Collection entries:
=== Section Start ===

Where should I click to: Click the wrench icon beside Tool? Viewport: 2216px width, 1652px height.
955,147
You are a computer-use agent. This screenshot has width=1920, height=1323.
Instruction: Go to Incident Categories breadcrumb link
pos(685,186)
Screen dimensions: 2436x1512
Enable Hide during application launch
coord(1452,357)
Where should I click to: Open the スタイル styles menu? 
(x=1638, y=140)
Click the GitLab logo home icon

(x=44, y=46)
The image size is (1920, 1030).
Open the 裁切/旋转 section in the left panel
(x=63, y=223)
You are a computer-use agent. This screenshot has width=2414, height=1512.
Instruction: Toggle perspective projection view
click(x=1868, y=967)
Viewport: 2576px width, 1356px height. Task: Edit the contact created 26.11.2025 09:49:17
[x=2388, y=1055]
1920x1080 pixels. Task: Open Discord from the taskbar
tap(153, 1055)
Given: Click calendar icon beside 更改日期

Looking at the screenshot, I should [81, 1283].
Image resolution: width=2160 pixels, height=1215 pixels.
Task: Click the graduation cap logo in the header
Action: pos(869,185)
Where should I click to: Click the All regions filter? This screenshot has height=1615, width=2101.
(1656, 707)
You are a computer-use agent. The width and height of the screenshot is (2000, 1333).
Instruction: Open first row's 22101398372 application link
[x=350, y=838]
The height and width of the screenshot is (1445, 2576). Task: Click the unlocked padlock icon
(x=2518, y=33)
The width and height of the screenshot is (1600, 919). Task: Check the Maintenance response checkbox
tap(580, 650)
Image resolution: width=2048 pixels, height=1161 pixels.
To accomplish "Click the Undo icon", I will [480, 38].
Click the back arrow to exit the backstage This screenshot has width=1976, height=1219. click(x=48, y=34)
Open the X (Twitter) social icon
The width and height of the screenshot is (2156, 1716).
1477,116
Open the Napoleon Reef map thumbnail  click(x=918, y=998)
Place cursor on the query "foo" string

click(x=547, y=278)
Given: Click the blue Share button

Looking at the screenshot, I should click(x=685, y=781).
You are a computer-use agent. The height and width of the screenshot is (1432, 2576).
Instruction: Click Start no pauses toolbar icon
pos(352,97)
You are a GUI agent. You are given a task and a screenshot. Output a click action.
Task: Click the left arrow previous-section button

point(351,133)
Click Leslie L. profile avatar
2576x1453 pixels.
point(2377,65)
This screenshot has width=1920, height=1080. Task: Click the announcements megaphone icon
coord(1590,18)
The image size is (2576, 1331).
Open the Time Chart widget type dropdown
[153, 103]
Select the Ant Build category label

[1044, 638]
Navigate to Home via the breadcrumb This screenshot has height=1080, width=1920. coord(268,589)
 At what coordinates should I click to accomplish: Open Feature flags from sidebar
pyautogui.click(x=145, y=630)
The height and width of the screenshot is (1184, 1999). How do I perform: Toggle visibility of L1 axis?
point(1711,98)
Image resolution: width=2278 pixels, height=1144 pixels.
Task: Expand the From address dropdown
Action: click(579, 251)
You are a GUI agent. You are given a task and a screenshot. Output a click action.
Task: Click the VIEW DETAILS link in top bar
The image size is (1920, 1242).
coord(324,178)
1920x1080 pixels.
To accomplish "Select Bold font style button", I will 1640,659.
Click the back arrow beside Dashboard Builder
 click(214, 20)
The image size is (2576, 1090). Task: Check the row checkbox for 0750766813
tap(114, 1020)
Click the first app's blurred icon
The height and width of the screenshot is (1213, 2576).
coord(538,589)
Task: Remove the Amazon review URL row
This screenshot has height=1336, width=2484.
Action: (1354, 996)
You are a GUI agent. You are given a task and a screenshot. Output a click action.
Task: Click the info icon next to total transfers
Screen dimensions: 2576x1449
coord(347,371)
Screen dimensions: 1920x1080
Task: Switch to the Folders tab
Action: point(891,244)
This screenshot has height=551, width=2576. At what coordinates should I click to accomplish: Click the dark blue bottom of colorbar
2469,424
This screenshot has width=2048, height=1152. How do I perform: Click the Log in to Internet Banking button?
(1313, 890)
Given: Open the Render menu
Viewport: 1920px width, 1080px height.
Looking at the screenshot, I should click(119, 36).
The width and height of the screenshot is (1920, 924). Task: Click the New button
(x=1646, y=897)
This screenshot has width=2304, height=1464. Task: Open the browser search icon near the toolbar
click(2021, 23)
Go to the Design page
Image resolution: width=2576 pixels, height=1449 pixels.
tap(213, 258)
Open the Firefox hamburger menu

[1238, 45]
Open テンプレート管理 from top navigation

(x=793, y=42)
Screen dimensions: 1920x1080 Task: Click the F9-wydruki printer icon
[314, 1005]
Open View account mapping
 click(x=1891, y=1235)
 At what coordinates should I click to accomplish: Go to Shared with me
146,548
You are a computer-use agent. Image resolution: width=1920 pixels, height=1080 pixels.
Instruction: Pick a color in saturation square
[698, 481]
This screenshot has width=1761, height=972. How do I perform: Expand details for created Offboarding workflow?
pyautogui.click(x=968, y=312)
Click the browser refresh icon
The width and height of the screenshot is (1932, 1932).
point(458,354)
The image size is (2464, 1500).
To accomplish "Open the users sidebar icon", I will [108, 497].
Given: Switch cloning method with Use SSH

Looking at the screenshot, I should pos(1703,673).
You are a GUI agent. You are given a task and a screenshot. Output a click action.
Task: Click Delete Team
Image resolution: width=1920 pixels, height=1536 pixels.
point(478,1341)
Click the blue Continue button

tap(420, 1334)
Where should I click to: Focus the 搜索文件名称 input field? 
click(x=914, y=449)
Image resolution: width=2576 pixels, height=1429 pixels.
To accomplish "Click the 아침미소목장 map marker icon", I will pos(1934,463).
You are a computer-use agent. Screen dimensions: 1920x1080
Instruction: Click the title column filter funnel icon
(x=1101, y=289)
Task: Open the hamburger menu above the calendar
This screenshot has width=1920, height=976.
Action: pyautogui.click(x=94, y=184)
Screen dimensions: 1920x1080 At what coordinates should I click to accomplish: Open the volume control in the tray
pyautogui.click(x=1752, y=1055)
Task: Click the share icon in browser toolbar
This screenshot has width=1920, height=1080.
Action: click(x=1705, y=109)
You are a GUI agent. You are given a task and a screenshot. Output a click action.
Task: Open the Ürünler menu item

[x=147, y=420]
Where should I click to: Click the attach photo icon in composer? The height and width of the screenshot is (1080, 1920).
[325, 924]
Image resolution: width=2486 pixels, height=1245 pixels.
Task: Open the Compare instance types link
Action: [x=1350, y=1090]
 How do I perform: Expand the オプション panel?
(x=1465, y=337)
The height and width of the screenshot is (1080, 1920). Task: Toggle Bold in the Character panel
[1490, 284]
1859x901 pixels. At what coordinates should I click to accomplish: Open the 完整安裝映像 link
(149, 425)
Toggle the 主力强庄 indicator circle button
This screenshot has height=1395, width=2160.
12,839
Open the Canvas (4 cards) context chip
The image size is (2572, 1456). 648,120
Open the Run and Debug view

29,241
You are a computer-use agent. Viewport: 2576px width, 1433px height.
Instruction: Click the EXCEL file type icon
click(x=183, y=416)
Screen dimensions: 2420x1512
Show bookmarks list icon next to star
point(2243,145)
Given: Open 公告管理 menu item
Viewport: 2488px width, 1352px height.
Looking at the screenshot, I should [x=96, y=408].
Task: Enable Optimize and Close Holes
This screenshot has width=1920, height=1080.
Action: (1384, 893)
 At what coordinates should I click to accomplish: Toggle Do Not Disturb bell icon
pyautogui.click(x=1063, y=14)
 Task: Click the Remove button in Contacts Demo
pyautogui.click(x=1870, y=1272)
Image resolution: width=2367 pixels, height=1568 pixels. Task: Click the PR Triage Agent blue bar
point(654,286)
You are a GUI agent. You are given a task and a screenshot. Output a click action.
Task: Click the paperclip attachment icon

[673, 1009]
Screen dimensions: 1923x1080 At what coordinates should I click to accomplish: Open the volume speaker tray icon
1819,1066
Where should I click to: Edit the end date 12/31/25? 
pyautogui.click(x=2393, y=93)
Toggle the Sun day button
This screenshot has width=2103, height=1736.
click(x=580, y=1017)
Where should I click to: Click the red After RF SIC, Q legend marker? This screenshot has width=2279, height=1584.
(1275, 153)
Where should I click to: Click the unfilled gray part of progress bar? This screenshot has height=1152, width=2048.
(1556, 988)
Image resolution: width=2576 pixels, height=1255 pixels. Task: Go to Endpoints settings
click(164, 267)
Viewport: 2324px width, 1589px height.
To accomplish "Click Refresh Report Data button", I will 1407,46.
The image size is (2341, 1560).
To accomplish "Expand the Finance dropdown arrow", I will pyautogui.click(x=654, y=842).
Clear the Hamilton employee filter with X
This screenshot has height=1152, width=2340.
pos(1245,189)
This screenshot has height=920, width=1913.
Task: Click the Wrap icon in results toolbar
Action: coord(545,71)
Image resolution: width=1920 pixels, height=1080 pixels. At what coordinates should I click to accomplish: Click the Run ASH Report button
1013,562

=== Section End ===

WHAT THE TASK ASKS:
Every line of the records above where the string "will" is found should be copied.

FINISHED EXERCISE:
To accomplish "Click the Undo icon", I will [480, 38].
To accomplish "Select Bold font style button", I will 1640,659.
To accomplish "Open the users sidebar icon", I will [108, 497].
To accomplish "Click the 아침미소목장 map marker icon", I will pos(1934,463).
To accomplish "Click Refresh Report Data button", I will 1407,46.
To accomplish "Expand the Finance dropdown arrow", I will pyautogui.click(x=654, y=842).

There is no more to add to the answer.